Non rende invulnerabili, ma può rendere molto più difficile il lavoro di chi cerca di impossessarsi dell'account. Lo stesso vale per l'autenticazione a due fattori dell'account Apple o Google collegato allo smartphone.
Conviene inoltre proteggere il telefono con codice di sblocco, impronta digitale o riconoscimento facciale. Sono piccoli accorgimenti che, messi insieme, possono fare una grande differenza.
Se un amico chiede soldi su WhatsApp, verifica prima
Questa è forse la regola più importante da ricordare. Se qualcuno che conosci ti scrive improvvisamente chiedendo soldi, un bonifico oppure un pagamento urgente, non fidarti soltanto del nome che compare nella chat.
Chiama quella persona direttamente, meglio ancora utilizzando una normale telefonata. Bastano pochi secondi per verificare se il messaggio è autentico.
Il fatto che un messaggio provenga dal vero numero di un amico non significa automaticamente che sia stato scritto davvero da lui. Se l'account è stato compromesso, il truffatore può cercare proprio di sfruttare la fiducia tra amici e familiari.
Cosa fare se qualcosa non torna
Se WhatsApp inizia a comportarsi in modo strano, se alcuni amici ricevono messaggi che non hai scritto oppure se noti attività sospette, bisogna agire rapidamente.
La prima cosa da fare è avvisare i propri contatti. In questo modo nessuno rischierà di cadere in eventuali richieste di denaro inviate dal profilo compromesso. Poi bisogna controllare i dispositivi collegati, aggiornare il telefono e avviare le procedure di recupero dell'account.
Nei casi più seri, soprattutto quando ci sono richieste di denaro o tentativi di truffa, è possibile rivolgersi alla Polizia Postale.
La sicurezza non deve diventare paura
WhatsApp continua a essere uno strumento utilizzato ogni giorno da milioni di persone per parlare con amici, familiari, compagni di scuola e colleghi. La comparsa di nuovi attacchi informatici non significa che bisogna smettere di usarlo.
Significa semplicemente imparare una nuova regola della vita digitale: aggiornare, controllare e verificare.

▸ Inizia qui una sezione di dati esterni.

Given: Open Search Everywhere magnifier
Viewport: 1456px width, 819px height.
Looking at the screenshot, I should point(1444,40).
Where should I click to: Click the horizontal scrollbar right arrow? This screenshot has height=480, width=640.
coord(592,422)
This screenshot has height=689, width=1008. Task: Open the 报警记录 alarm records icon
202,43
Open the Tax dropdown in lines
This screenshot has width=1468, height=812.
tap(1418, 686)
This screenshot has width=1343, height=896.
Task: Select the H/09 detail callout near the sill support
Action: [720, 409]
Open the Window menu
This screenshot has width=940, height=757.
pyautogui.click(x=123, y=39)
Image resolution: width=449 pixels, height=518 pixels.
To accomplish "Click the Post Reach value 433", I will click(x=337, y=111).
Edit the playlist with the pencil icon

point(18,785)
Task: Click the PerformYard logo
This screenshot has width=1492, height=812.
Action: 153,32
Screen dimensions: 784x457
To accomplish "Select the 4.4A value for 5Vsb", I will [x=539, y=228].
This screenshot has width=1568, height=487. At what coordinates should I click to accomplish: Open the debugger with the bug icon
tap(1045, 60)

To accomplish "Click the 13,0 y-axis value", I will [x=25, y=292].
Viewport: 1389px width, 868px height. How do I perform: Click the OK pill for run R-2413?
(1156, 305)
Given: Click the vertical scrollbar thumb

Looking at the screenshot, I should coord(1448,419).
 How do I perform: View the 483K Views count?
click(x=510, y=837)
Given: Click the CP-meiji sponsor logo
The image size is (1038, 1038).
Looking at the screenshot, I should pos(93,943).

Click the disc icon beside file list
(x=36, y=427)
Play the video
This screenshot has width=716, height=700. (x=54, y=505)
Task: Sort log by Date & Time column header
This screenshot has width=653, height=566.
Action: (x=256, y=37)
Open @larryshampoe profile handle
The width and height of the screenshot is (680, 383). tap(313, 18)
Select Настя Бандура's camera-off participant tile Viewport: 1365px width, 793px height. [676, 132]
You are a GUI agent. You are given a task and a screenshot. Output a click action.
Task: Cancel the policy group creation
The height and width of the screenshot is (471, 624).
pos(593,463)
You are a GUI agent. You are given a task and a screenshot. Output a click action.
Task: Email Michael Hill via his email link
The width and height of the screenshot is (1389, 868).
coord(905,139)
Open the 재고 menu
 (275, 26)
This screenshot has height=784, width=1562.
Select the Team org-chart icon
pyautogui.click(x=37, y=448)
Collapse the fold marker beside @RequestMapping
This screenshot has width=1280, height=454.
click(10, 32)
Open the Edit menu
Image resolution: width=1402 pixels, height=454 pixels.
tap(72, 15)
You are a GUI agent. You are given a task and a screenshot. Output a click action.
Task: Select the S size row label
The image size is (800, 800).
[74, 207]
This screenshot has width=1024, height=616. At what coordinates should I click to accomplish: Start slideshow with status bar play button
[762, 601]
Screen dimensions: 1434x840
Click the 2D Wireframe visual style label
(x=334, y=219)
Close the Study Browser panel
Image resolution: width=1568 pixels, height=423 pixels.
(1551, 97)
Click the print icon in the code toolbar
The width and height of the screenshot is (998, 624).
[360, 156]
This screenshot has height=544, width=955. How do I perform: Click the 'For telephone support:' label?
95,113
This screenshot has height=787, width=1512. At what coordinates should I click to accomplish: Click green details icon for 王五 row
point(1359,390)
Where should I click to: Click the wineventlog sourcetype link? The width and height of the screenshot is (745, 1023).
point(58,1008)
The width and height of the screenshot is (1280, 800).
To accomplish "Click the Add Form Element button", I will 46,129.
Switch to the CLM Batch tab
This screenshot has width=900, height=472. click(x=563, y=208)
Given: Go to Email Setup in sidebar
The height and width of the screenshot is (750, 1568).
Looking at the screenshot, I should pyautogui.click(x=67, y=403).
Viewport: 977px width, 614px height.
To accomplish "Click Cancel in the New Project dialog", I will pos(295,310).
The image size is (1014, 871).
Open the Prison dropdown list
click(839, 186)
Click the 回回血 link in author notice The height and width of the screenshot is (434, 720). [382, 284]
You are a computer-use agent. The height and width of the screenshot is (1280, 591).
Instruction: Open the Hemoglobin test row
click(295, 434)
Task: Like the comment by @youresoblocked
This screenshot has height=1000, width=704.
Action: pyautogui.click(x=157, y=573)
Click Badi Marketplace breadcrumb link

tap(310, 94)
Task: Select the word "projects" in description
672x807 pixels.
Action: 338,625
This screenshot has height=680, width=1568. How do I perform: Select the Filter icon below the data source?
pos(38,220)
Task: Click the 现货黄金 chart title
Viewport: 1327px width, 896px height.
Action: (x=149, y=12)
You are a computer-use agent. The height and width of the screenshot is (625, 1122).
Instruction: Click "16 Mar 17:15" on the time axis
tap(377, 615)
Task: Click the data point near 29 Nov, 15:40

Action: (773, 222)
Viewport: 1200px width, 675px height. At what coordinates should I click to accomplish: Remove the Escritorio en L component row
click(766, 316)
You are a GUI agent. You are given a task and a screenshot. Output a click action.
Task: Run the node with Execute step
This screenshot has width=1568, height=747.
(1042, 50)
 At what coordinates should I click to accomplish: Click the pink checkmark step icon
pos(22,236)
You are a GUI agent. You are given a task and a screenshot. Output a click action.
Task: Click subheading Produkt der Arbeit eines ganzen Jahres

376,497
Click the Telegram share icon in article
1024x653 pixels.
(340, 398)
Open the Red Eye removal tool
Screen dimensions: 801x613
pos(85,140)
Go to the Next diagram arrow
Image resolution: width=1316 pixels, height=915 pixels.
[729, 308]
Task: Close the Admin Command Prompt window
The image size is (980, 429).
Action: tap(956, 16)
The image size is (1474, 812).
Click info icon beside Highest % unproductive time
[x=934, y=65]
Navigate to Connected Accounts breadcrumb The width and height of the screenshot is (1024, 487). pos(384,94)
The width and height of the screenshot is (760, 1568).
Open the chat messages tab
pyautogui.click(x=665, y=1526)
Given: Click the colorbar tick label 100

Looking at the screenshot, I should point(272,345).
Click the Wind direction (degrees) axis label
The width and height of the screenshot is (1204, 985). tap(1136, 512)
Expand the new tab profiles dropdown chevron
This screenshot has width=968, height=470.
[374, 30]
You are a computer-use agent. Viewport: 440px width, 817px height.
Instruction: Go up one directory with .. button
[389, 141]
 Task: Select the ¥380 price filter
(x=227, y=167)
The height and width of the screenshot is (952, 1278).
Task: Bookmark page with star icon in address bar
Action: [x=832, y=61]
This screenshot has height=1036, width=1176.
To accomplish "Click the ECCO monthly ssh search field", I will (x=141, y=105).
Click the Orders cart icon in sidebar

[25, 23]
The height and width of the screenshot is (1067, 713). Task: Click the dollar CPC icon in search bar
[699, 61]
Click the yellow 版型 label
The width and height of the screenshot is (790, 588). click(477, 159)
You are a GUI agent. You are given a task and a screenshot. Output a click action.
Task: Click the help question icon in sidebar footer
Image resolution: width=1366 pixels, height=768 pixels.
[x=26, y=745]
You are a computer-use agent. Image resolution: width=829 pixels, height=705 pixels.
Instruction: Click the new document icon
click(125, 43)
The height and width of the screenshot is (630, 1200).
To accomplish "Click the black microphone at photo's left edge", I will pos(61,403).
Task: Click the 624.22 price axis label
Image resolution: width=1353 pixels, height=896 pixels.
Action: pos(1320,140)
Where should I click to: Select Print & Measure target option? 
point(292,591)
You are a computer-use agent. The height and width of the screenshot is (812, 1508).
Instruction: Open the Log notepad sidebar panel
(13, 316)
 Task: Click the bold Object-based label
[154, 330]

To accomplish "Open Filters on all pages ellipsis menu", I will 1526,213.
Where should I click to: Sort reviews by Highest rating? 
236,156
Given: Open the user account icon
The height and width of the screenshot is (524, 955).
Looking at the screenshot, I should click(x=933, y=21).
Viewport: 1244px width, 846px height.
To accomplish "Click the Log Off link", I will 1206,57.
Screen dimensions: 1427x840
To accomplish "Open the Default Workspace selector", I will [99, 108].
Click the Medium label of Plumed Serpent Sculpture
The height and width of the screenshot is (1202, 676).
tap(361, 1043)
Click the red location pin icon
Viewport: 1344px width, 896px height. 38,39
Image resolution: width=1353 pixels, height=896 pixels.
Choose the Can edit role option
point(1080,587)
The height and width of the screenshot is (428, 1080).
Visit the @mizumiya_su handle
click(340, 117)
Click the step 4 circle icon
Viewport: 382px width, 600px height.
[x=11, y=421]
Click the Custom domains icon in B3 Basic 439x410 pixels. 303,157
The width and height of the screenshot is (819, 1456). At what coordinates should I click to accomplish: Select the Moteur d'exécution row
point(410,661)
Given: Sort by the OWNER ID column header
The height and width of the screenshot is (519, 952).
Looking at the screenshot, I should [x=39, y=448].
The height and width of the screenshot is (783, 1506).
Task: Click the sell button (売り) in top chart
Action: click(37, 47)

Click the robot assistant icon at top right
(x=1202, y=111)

Gli attacchi cambiano, ma cambiano anche i sistemi di sicurezza. La Polizia di Stato sta invitando gli utenti a seguire alcune procedure molto semplici proprio perché la prevenzione resta una delle armi più efficaci. Nessun allarmismo quindi, ma attenzione sì: pochi minuti dedicati alla sicurezza del proprio smartphone possono evitare problemi molto più grandi.